Elsevier

Neuroscience Letters

Volume 313, Issues 1–2, 2 November 2001, Pages 69-72
Neuroscience Letters

Influence of the prion protein and the apolipoprotein E genotype on the Creutzfeldt–Jakob Disease phenotype

https://doi.org/10.1016/S0304-3940(01)02264-9Get rights and content

Abstract

We investigated the risk associated with the codon 129 polymorphism in the prion protein gene (PRNP) and apolipoprotein E gene (APOE) isoforms for development of Creutzfeldt–Jakob disease (CJD) (n=126) and the possible influences on the disease pathology and its most important clinical characteristics. The PRNP M129V (PRNP129) polymorphism was determined using both DNA extracted from formalin fixed and paraffin embedded brain tissue (n=59) and leukocyte extracted DNA (n=67).

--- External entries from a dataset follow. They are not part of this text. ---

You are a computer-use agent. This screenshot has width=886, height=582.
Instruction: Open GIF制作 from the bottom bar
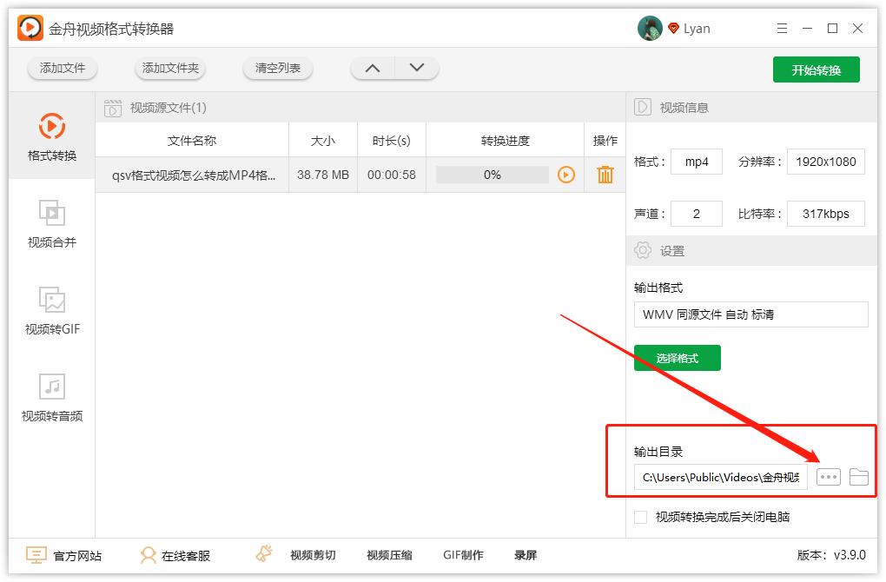463,554
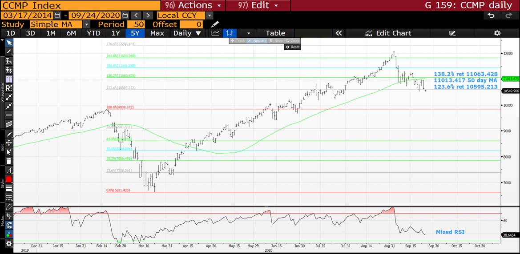Select the move crosshair tool
The width and height of the screenshot is (520, 254).
[x=8, y=143]

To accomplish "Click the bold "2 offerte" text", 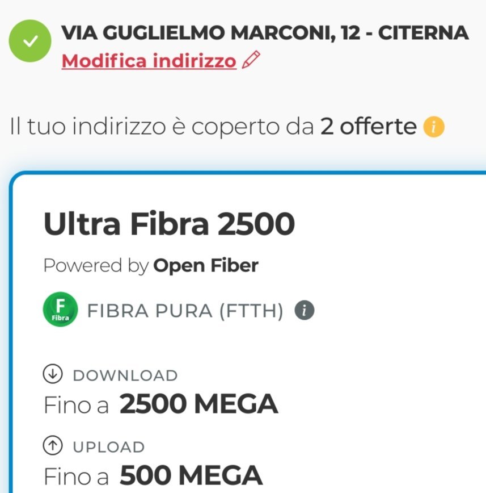I will point(368,127).
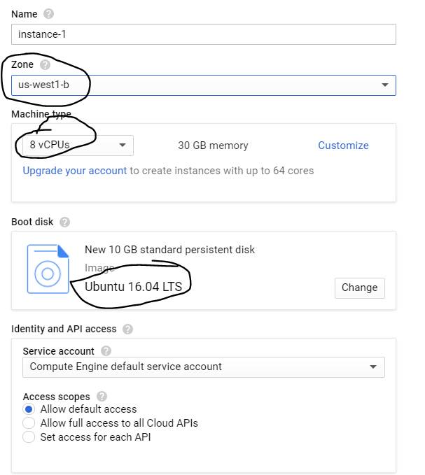Click the 30 GB memory text
425x475 pixels.
[x=213, y=146]
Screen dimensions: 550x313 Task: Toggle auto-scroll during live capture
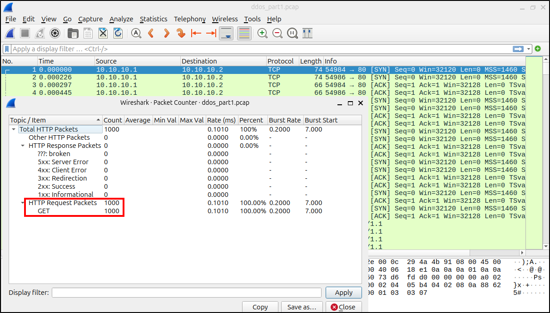tap(226, 33)
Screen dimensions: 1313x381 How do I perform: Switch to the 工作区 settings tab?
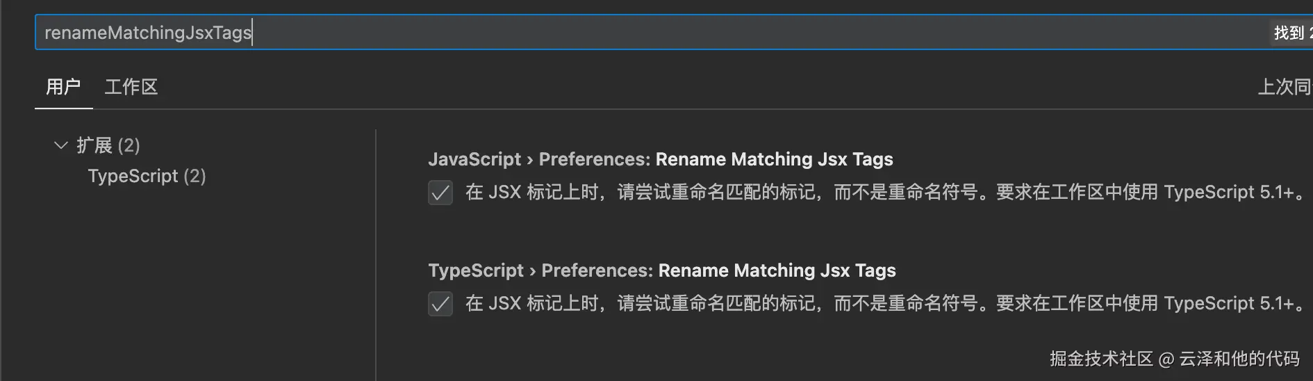click(x=131, y=87)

In the latter group also the PRNP open reading frame and the APOE genotype were analysed and compared to a neurologically unaffected, age and sex matched control group (n=79). We found that methionine homozygosity of the PRNP129 increases the risk for developing CJD. PRNP129 also influenced the prion accumulation patterns in brain. The APOE 4 allele was an independent risk factor for developing CJD. We further observed a significant dose dependent APOE 4 effect on the number and type of amyloid-beta plaques in the brain of CJD patients.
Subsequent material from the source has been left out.